Blades, which can manifest as anything from male or female to completely abstract, monstrous creatures, are functionally immortal demigods, completely impervious to all forms of physical harm, and capable of massive, terrifying feats of destruction. This is mitigated by the fact that their very nature renders them entirely subservient to humans.
They have the consciousness and cognitive abilities of a human--many have the appearance of a human, too, but they are born full formed, with full knowledge of who and what they are and how the world works but nothing else. They exist tangibly only when bound to a human through their interaction with a core crystal. When that human, their driver, dies, the blade returns to the crystal and loses their memories entirely. Next they're awoken, it is in subservience to a new master, as a new person, with no knowledge of their past deeds.

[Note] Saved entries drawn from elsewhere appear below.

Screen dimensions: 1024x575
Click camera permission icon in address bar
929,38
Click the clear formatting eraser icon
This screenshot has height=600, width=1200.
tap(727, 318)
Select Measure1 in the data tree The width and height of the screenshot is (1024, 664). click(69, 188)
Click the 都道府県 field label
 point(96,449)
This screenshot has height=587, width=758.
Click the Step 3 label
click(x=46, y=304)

This is something that eats at blades massively throughout the game. They know and recognize that the entire nature of their existence renders them both impossibly more powerful than humans, and eternally their slaves--always at the mercy of the nature and mortality of their driver should they not wish to die a philosophical death. A blade CAN kill their master, but it's tantamount to suicide. You can probably imagine where both the main narrative and sidequests take this concept yourself, so I doubt I need to detail it.

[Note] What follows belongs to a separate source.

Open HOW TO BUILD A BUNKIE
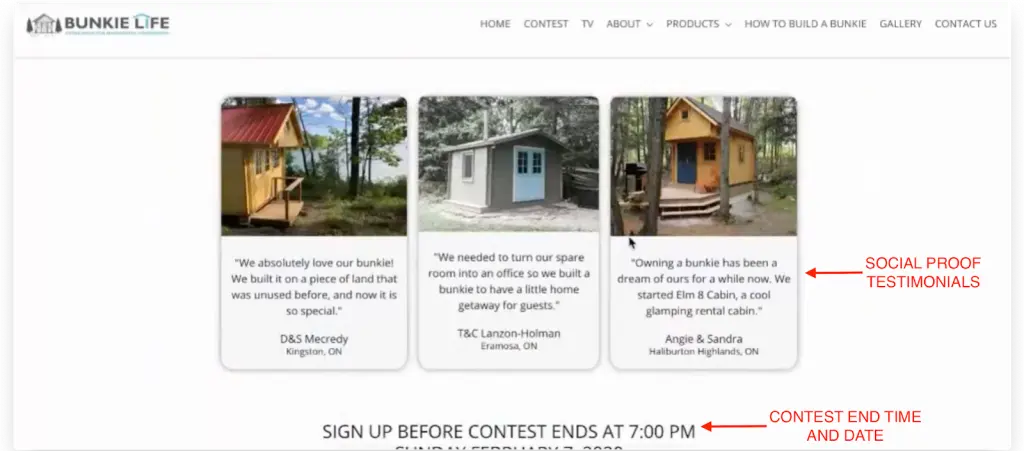The image size is (1024, 451). 805,24
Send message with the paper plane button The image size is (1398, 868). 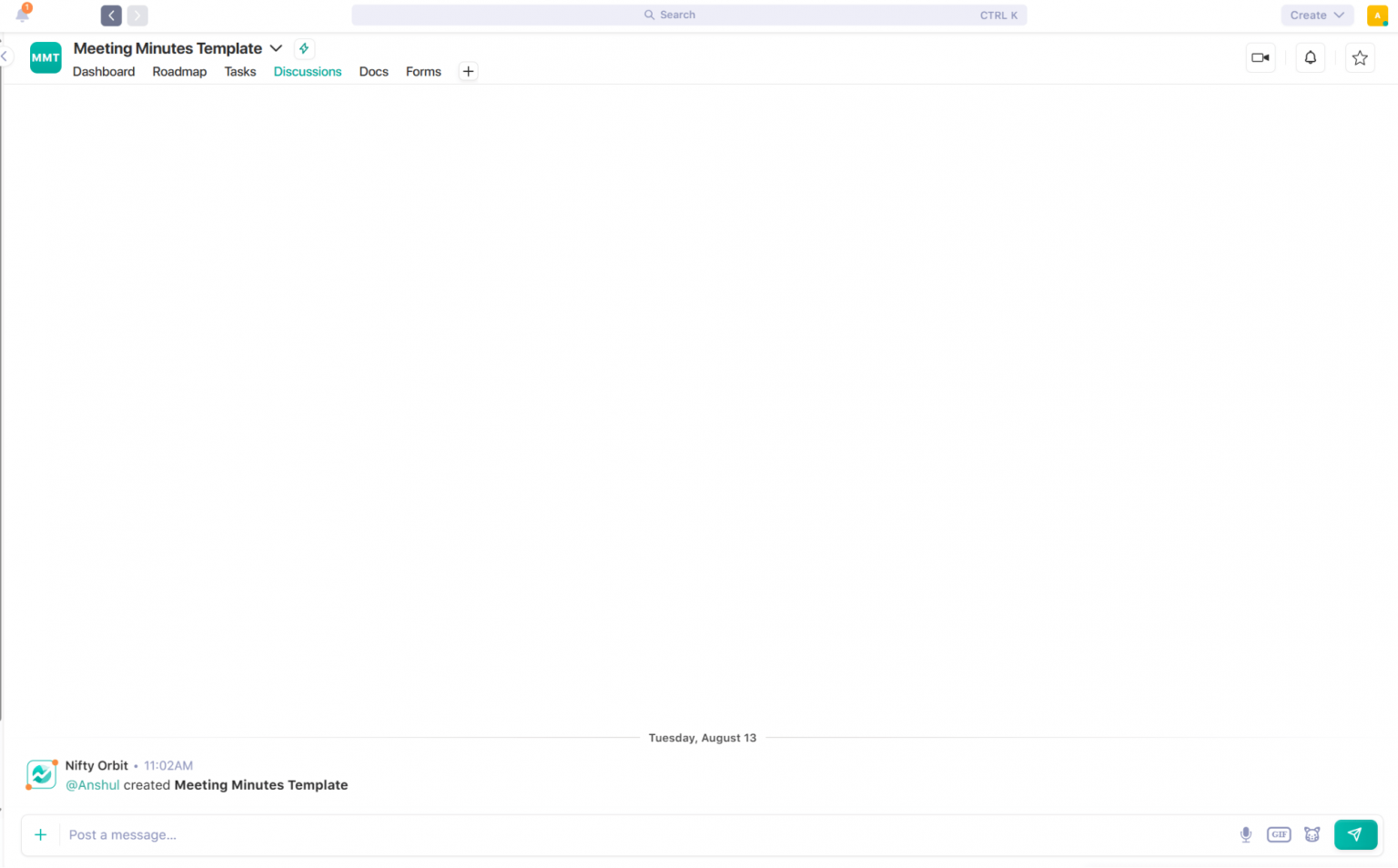click(1354, 834)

Blades often develop incredibly close relationships with their partners, their very makeup is functionally engineered to ensure this happens and it's far easier to give in and accept it than rail against the reality of their situation. One of the most toxic ways that this bond manifests is with the Flesh Eater. Flesh Eaters are blades who consume their master's heart, taking their organic material into their composition. This has incredibly volatile, violent effects on the Blade's physiological makeup, and also results in the obvious death of their master. When a blade eats a human they, in part, become that person. They take in elements of that person's self and carry it with them. They become mortals, immune to the normal life cycle of blades. They no longer return to their core, they simply die one day--some within hours of their consumption of their driver, some many hundreds of years later. They also gamble on either becoming unprecedentedly powerful or living an existence of constant, excruciating pain with no further benefits.

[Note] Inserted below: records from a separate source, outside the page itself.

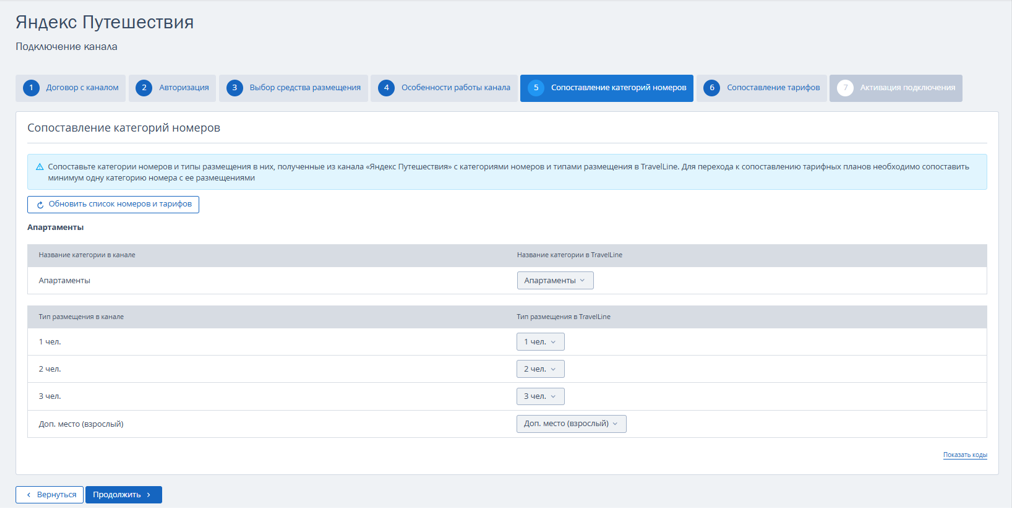Screen dimensions: 1012x508
Task: Select the Выбор средства размещения step
Action: point(294,88)
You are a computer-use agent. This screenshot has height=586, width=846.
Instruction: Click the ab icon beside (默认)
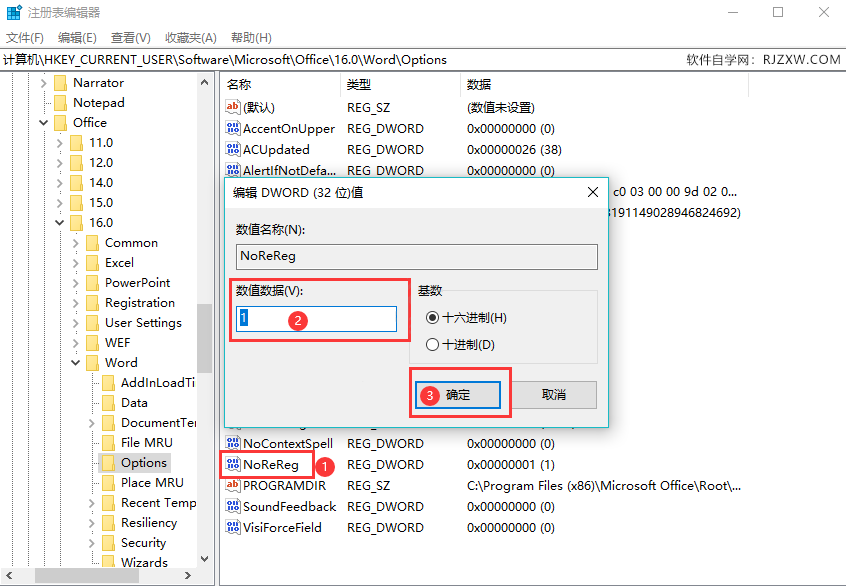[234, 107]
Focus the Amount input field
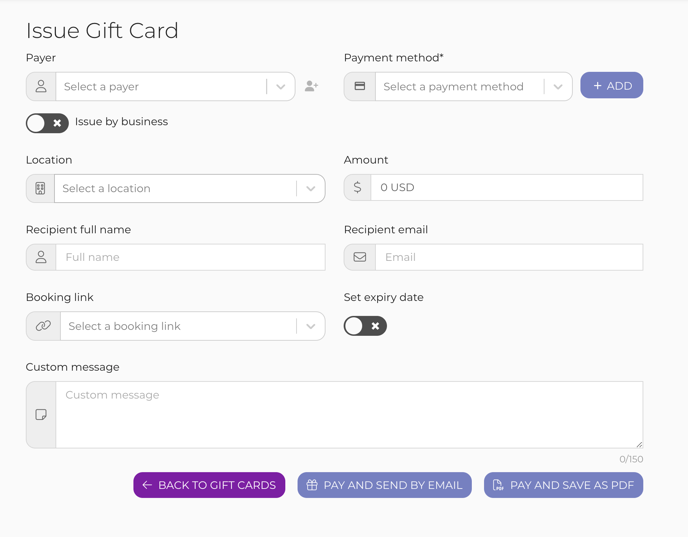This screenshot has width=688, height=537. pyautogui.click(x=507, y=187)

Most importantly, a Flesh Eater stops losing their memories. As you might expect, many Flesh Eaters are born of shared desperation of blade and driver who have become immensely close. Several of the Flesh Eaters in the game, including one of the central antagonists, are born of this type of dynamic.
Imagine, for a moment, a loved one's final wish being that you take drastic measures necessary to continue living--to not forget them--dooming you to an unwanted life of several hundred years, continuing onward only because it was her final wish that you do so.
Only someone who was in a position of power in an unequal partnership, never truly considering their loved one, would wish this of someone they genuinely cared for if they were thinking clearly. No one in an equal partnership would ACCEPT that burden, honoring a final wish to such extreme detriment of one's self can only occur when one reveres one's partner more than one loves them.
"Sometimes words can become a curse."
This is reality for several of the game's blades. In their reverence of a their masters, they accept a burden that no living being is psychologically ready for--one of living for several centuries on end, constantly subject to the worst elements of humanity.
Both Pyra and the Antagonists share this curse through different means. She addresses it by dissociating. They address it by trying to fix the problem that is humanity by wiping it out. Neither is healthy, and neither is portrayed as being such.
The game has no villains. It has only broken people, a child playing at heroism, and several adults trying to shepherd and mentor him. Because that's an adult's job.
EDIT: Also several juvenile jokes about boobies.